[Word and element location data]
§

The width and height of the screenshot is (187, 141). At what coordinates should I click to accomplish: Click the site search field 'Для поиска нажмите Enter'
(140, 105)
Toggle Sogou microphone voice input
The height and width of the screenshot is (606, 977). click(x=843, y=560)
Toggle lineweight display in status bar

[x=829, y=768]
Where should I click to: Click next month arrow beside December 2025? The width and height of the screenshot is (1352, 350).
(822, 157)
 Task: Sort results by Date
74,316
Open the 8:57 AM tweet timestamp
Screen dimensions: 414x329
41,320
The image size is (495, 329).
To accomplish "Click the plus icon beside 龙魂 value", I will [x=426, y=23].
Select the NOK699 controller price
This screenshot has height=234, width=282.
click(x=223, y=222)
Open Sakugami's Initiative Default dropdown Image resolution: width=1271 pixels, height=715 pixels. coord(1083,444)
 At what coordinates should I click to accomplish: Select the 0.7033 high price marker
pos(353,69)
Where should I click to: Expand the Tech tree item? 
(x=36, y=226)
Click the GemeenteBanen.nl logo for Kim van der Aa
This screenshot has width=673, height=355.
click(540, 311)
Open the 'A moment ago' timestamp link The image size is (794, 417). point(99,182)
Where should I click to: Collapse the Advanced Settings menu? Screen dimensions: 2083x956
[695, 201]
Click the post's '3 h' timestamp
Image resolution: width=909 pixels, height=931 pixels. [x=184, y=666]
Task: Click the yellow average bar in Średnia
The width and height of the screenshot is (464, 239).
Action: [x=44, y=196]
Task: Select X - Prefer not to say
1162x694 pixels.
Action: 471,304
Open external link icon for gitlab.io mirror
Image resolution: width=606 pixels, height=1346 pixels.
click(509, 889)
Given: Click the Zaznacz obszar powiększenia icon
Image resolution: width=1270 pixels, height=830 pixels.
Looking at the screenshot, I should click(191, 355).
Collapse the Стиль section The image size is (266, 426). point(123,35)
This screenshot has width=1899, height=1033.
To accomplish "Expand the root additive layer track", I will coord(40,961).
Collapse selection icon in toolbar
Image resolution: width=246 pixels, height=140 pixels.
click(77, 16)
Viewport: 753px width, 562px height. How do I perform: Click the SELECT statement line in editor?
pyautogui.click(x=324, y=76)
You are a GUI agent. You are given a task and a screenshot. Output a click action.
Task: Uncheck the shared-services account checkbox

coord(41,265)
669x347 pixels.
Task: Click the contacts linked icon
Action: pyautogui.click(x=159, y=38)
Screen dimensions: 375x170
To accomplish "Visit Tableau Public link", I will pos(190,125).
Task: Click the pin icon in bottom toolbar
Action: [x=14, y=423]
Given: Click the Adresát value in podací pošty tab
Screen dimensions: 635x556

§

▸ **Request**
Write out all of the records above again, swapping the word "Toggle" for "Switch" and leaving everything else unchanged.

▸ **Problem solution**
The width and height of the screenshot is (187, 141). At what coordinates should I click to accomplish: Click the site search field 'Для поиска нажмите Enter'
(140, 105)
Switch Sogou microphone voice input
The height and width of the screenshot is (606, 977). click(x=843, y=560)
Switch lineweight display in status bar

[x=829, y=768]
Where should I click to: Click next month arrow beside December 2025? The width and height of the screenshot is (1352, 350).
(822, 157)
 Task: Sort results by Date
74,316
Open the 8:57 AM tweet timestamp
Screen dimensions: 414x329
41,320
The image size is (495, 329).
To accomplish "Click the plus icon beside 龙魂 value", I will [x=426, y=23].
Select the NOK699 controller price
This screenshot has height=234, width=282.
click(x=223, y=222)
Open Sakugami's Initiative Default dropdown Image resolution: width=1271 pixels, height=715 pixels. coord(1083,444)
 At what coordinates should I click to accomplish: Select the 0.7033 high price marker
pos(353,69)
Where should I click to: Expand the Tech tree item? 
(x=36, y=226)
Click the GemeenteBanen.nl logo for Kim van der Aa
This screenshot has width=673, height=355.
click(540, 311)
Open the 'A moment ago' timestamp link The image size is (794, 417). point(99,182)
Where should I click to: Collapse the Advanced Settings menu? Screen dimensions: 2083x956
[695, 201]
Click the post's '3 h' timestamp
Image resolution: width=909 pixels, height=931 pixels. [x=184, y=666]
Task: Click the yellow average bar in Średnia
The width and height of the screenshot is (464, 239).
Action: [x=44, y=196]
Task: Select X - Prefer not to say
1162x694 pixels.
Action: 471,304
Open external link icon for gitlab.io mirror
Image resolution: width=606 pixels, height=1346 pixels.
click(509, 889)
Given: Click the Zaznacz obszar powiększenia icon
Image resolution: width=1270 pixels, height=830 pixels.
Looking at the screenshot, I should click(191, 355).
Collapse the Стиль section The image size is (266, 426). point(123,35)
This screenshot has width=1899, height=1033.
To accomplish "Expand the root additive layer track", I will coord(40,961).
Collapse selection icon in toolbar
Image resolution: width=246 pixels, height=140 pixels.
click(77, 16)
Viewport: 753px width, 562px height. How do I perform: Click the SELECT statement line in editor?
pyautogui.click(x=324, y=76)
You are a GUI agent. You are given a task and a screenshot. Output a click action.
Task: Uncheck the shared-services account checkbox

coord(41,265)
669x347 pixels.
Task: Click the contacts linked icon
Action: pyautogui.click(x=159, y=38)
Screen dimensions: 375x170
To accomplish "Visit Tableau Public link", I will pos(190,125).
Task: Click the pin icon in bottom toolbar
Action: [x=14, y=423]
Given: Click the Adresát value in podací pošty tab
Screen dimensions: 635x556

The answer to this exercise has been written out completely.